1. How to request the number of threads? Through setting the domain size?
taking the cal_idct for example, have a look at the code below,
// Setup a computation domain
g_calDomain3D.width = Info.Width; // assume 256
g_calDomain3D.height = Info.Height; // assume 256
g_calDomain3D.depth = 1;
In this way did I request 256 x 256 threads?
2. As we know, in CAL we can organize the threads into thread group (also called block), and organize thread groups into grid, like the code below(from the cal_idct example):
CALevent event = 0;
g_calProgramGrid.func = g_calFunc;
g_calProgramGrid.flags = 0;
g_calProgramGrid.gridBlock.width = 64; //needs to be = thread group size as given in IL kernel.
g_calProgramGrid.gridBlock.height = 1;
g_calProgramGrid.gridBlock.depth = 1;
g_calProgramGrid.gridSize.width = (g_calDomain3D.width * g_calDomain3D.height +
g_calProgramGrid.gridBlock.width - 1) /
g_calProgramGrid.gridSize.height = 1;
g_calProgramGrid.gridSize.depth = 1;
and in IL kernel, we can get the absolute thread id through vaTid instruction.
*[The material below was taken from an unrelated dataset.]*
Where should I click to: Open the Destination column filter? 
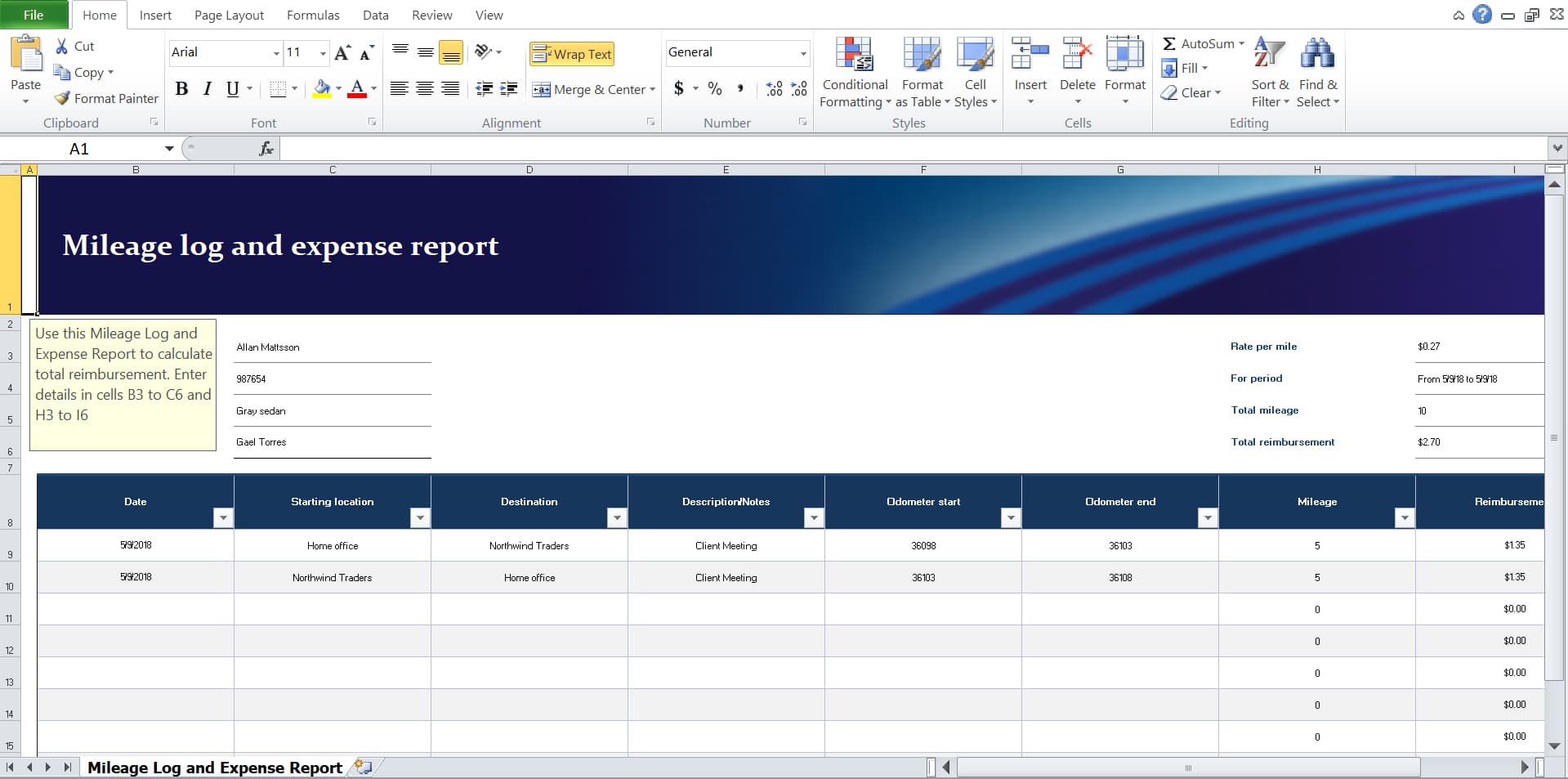(x=617, y=517)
And I am confused that, in this example, every thread can process a 8x8 block, then to process the entire matrix, we only need 256 * 256 / 64 threads, which is conflicted with the number of total threads we requested before. If we make each thread process only one element of the matrix, it seems that we need 256 * 256 threads. How to get correct understanding of this ? Does the organization of the threads decide the computation task of every thead, or the opposite, or .....
3. Now look at the situation in Brook+ application. In Brook+, we can explicitly set the domain size through kernel interface, or by default map the size of output stream to the domain size. Similarly, does the domain size mean the number of total threads?
I find that in Brook+, we can only set the domain size with kernel interface, and set the thread group size with Attribute keyword, we can not organize the thread groups. And we can know the thread id in a group with instanceInGroup() funciton. But How can we know the absolute thread id or the thead group id in the kernel? If I want to make a thread process more than one element, e.g. a 8x8 block , I need thread id information.